Il Tribunale del Riesame salva l’inchiesta Consip. O almeno il filone che riguarda la corruzione di Alfredo Romeo, ma anche quello in cui sono accusati Carlo Russo e il padre dell’ex premier, Tiziano Renzi, per traffico di influenze. Nelle motivazioni del Riesame, che ha scarcerato l’imprenditore napoletano dopo 168 giorni tra carcere e domiciliari, i giudici fanno un punto anche sulle intercettazioni agli atti dell’inchiesta e spiegano, in soldoni, che se quelle disposte con il trojan non sono utilizzabili, non si può dire lo stesso per quelle conversazioni captate con i sistemi più classici delle cimici.
È scritto nelle motivazioni del Riesame: “Va considerata, pur all’esito di tale valutazione di inutilizzabilità (sul trojan, ndr), la tenuta del complessivo quadro indiziario che è in gran parte fondato, come si è visto, sulle tradizionali intercettazioni ambientali eseguite con modalità tradizionali nel periodo 3 agosto-29 novembre 2016 nel corso del quale sono stati documentati 13 incontri tra Romeo e Gasparri”, ossia il dirigente Consip che avrebbe ricevuto dall’imprenditore circa 100 mila euro in 4 anni. In cambio avrebbe fornito informazioni riservate sulle gare. Accuse queste per le quali Romeo dovrà affrontare un processo per corruzione, mentre Gasparri – che ha ammesso – ha chiesto di patteggiare una pena a 20 mesi di reclusione.
Ma nel periodo agosto-novembre 2016, le intercettazioni ambientali non riguardano solo gli incontri Gasparri-Romeo.

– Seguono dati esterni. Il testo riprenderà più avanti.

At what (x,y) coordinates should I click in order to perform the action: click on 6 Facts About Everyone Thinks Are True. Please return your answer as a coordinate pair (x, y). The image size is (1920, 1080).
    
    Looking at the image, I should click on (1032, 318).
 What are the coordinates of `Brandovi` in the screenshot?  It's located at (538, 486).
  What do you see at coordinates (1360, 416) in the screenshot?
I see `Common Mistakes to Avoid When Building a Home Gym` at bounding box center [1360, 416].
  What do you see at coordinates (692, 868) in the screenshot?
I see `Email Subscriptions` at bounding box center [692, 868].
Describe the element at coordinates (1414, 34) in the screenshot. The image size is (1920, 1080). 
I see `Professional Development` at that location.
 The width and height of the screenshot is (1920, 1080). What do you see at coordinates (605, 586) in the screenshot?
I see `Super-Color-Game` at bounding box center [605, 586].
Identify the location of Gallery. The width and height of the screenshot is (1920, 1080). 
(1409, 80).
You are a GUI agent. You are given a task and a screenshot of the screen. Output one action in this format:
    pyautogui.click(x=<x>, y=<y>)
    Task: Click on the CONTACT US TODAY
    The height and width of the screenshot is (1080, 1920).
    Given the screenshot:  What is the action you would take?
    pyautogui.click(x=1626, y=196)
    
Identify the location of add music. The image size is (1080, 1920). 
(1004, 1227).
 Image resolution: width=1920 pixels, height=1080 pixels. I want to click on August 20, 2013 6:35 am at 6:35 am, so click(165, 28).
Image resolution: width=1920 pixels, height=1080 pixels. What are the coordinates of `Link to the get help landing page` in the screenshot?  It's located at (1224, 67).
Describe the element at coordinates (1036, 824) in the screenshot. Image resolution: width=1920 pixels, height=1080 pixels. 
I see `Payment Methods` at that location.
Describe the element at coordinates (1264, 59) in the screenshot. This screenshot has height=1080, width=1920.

Il 3 agosto entra in scena anche Carlo Russo – imprenditore fiorentino amico del papà di Matteo Renzi – che fino a ottobre 2016 è stato intercettato ben 8 volte mentre parlava con Romeo. Secondo i carabinieri, Romeo avrebbe trattato con Russo il pagamento a Tiziano Renzi di una sorta di stipendio in cambio della copertura politica su Consip e non solo.
Una specie di accordo (ipotetico) finito su un foglio scritto da Romeo il 14 settembre davanti a Russo, poi strappato e ritrovato nella spazzatura dal Noe: “30 mila euro al mese per T.”, che secondo i carabinieri è Tiziano Renzi, e “5 mila euro al bimestre per C.R.”, Carlo Russo, sempre per gli investigatori. Sui pizzini in generale agli atti dell’inchiesta, il Riesame scrive: “L’acquisizione dei pizzini, riconducibili, come si è visto alla grafia dell’indagato, appare idonea a delineare efficacemente, in questa fase, il quadro indiziario a suo carico”, ossia di Romeo.
Ma nelle motivazioni del Riesame si parla anche delle intercettazioni disposte con il trojan, un virus che infetta i cellulari facendoli diventare dei registratori e che può essere utilizzato soltanto nei procedimenti di mafia. Il collegio dice di non poter esprimere alcuna valutazione “in ragione della concreta indisponibilità, in questa fase, degli atti dell’indagine napoletana”. E spiegano: “La concreta impossibilità di accedere al materiale acquisito nell’indagine napoletana, conduce necessariamente a escludere l’utilizzabilità nel presente procedimento”. Ciò, ribadiscono i giudici, “non implica necessariamente un giudizio negativo”.
Il Riesame, nelle motivazioni, si è espresso sulla posizione di Romeo, spiegando che seppur esistano “gravi indizi di colpevolezza” l’imprenditore napoletano può tornare in libertà perchè non ci sono più né il rischio di reiterazione del reato né quello di inquinamento probatorio. Insomma, non ci sono più le esigenze cautelari e ne spiegano le ragioni.
Innanzitutto perché la Romeo Gestioni ormai commissariata “risulta essere stata adeguata nel rilievi formulati dal gip” ed è stata anche espulsa “dai lotti precedentemente oggetto di aggiudicazione nell’ambito della gara Fm4” indetta da Consip. Inoltre, continua il Riesame, l’intera vicenda cautelare non può non “avere indotto Romeo (di cui la Cassazione ha sottolineato l’incesuratezza) (…) a una riflessione sulle conseguenze derivanti dalla propria condotta illecita”. Per non parlare del clamore mediatico che – è scritto nelle carte – induce “a escludere con certezza che nel breve periodo le amministrazioni che intratterranno rapporti con Romeo si asterranno dal porre in essere i necessari controlli per assicurare la regolarità delle procedure di selezione”. Ieri il maggiore Gianpaolo Scafarto, indagato in un filone dell’inchiesta Consip per falso e rivelazione di segreto, si è avvalso della facoltà di non rispondere.